Aim
Breast cancer is the most common cancer among Australian women and despite advances in prevention, early detection, and treatment recurrence rates remain at 25-30%. This systematic literature review summarises the current evidence for ER,PR and HER2 discordance rates between primary and recurrent breast cancer, discordance impact on prognosis and evidence of primary tumour heterogeneity.
Methods
Web of Science, Scopus, MEDLINE and PubMed were searched with keywords ‘Breast Cancer’ AND ‘Primary’ AND ‘Recurrence’ AND ‘Discordance’ AND ‘Heterogen*’ or equivalent for publications from January 2013 to December 2023. The end points of interest were discordance rates, prognosis and evidence of tumour heterogeneity.
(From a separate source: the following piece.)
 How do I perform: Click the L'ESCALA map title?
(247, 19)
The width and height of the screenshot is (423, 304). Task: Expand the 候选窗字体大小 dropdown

Only studies with paired histopathology that employed immunohistochemistry were included.
Results
Searches identified 846 publications, of which 10 were eligible. All were retrospective cohort studies, two of which were prospectively planned. Average discordance rates for ER, PR and HER2 were 19.31%, 34.49% and 15.04% respectively. PR discordance was consistently the highest. ER and PR receptor loss were observed more frequently than gain. The opposite was true for HER2. ER and PR receptor loss were associated with a worse prognosis. Primary endocrine adjuvant treatment was associated with ER and PR loss. Receptor gain was associated with a better prognosis following treatment. Both intratumour and intertumour heterogeneity were observed.
Conclusions
We found discordance rates between primary and metastatic sites, suggesting resistant tumour clones and potential for poorer prognosis. Patients losing ER and PR had worse outcomes, while those gaining receptors responded well to treatment changes. We recommend re-biopsy of recurrent breast cancer, if feasible. Despite these insights, more research is needed to fully understand tumour heterogeneity and receptor discordance, which could significantly impact treatment and prognosis.